Transit Workers Union Targets Riders In New Campaign

Unions Take Dramatic Step To Increase Voter Turnout

This election cycle, the unionized workers that run your public transportation system are doing something a little different. They're not only turning out the votes of their own membership, they're pushing for the riders to vote as well.

The Amalgamated Transit Union -- the largest labor union representing transit and allied workers in the U.S. and Canada -- has at least two trends working in its favor: With gas prices rising and the economy still weak, public transit use is near its highest point in decades. Last year, Americans took 10.4 billion trips on mass transit -- including buses, trains, street cars and ferries -- a 2.3 percent increase from the previous year, according to the American Public Transportation Association, a nonprofit advocacy organization. And the people who ride buses and trains -- mostly urban, poor, or environmentally conscious -- are more likely to share the unions' preference for Democratic candidates, say advocates on both sides of the issue.

In an age of unlimited spending by super PACs -- where Republican groups have outspent their Democratic counterparts -- the Amalgamated Transit Union's strategy is part of a critical role that labor advocates plan to play between now and November. The unions say they cannot compete with Republican donors' money, but that they do have an ample supply of bodies and plan to deploy them in broader and more creative ways than they did in 2008.

The ATU, like other unions, also says that it plans to use this election as an opportunity to build public support for big labor after several years of crushing blows: attacks from conservative politicians across the Midwest, budget cuts that further diminished public sector union membership, and declining public support.

"We understand that we have a knife to our throat," said Larry Hanley, who was elected president of the ATU in 2010. "We're even thinking about selling the office furniture," he joked, and then quickly grew serious. "In past elections, on our best day, we never went beyond organizing our own members, but that's not enough now."

"What we understand completely is that the people who ride the bus have the same interests as the people who drive them," Hanley continued. "America has lost its mobility."

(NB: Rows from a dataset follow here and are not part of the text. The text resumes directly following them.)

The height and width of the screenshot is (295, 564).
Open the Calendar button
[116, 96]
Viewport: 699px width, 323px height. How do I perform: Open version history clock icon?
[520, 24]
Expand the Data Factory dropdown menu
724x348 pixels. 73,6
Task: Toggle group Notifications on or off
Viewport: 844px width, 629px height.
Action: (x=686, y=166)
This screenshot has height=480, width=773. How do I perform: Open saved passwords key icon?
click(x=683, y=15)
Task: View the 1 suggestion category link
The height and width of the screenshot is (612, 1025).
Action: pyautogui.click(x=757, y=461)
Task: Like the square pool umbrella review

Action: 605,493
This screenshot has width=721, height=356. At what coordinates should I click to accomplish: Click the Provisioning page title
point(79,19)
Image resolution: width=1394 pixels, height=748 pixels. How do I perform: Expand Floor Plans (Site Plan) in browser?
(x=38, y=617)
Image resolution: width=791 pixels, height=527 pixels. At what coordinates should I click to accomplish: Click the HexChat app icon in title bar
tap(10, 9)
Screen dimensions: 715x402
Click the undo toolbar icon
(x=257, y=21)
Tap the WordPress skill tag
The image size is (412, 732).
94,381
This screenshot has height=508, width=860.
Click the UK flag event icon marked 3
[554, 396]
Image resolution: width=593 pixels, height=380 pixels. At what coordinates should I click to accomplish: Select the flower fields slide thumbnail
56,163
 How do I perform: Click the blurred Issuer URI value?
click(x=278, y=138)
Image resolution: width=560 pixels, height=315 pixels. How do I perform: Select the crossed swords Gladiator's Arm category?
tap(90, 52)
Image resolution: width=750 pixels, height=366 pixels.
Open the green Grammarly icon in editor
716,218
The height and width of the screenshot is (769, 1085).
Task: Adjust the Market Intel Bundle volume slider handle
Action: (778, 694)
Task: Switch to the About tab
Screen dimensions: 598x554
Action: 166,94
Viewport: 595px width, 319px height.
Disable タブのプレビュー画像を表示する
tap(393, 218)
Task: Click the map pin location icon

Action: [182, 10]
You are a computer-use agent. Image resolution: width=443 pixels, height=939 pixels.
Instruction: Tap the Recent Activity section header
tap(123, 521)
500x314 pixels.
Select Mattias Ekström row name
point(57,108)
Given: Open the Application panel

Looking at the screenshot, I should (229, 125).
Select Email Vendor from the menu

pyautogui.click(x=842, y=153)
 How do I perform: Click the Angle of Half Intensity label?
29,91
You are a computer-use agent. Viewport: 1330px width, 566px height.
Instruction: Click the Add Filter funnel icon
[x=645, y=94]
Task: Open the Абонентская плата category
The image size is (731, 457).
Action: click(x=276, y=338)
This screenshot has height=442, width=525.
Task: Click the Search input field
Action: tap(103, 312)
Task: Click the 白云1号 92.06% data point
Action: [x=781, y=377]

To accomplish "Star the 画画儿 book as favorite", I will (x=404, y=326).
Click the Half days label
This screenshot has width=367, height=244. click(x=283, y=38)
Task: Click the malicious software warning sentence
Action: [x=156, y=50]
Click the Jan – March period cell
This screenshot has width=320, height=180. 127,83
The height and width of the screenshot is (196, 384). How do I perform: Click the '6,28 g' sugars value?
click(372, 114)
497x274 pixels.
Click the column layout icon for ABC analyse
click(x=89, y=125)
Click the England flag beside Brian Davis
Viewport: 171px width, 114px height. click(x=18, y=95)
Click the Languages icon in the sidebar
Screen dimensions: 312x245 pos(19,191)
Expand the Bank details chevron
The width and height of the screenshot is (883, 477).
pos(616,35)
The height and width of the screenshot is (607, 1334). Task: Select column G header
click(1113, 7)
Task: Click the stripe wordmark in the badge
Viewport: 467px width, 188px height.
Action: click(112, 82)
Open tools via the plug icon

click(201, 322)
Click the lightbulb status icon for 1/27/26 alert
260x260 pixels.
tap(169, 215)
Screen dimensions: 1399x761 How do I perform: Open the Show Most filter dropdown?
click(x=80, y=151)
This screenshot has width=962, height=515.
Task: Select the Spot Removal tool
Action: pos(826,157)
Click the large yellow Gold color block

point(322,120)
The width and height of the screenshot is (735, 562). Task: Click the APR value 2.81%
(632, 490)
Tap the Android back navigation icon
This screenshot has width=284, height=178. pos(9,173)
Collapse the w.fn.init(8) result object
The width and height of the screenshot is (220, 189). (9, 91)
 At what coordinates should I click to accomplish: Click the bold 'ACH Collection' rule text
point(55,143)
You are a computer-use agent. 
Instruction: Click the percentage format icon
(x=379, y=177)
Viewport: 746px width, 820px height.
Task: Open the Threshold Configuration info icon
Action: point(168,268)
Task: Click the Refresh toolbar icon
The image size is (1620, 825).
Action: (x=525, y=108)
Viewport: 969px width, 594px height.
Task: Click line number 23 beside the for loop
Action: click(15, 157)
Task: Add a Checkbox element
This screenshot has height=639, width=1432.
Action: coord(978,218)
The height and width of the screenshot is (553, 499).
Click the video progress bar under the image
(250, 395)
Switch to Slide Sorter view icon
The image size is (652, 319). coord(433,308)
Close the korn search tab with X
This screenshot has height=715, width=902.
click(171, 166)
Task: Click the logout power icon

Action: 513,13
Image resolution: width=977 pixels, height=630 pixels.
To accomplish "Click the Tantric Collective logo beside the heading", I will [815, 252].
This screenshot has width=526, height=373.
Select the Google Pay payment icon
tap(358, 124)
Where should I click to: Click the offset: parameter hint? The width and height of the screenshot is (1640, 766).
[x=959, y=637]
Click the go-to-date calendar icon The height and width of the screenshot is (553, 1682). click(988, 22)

As gas prices rise, public transit systems across the nation have faced dwindling budgets and fewer routes. In 2010, nearly 80 percent of public transit systems were forced to raise fares or cut service due to flat or decreased funding from state and local governments, according to the American Public Transportation Association. And while the majority of bus riders may not be seen as swing voters, they are more likely to be citizens without driver's licenses, and thus more vulnerable to voter suppression in states like Florida that require a government-approved photo ID, said Hanley, adding that the ATU will focus on that issue as well. They may also be in need of a ride to the polls on voting day.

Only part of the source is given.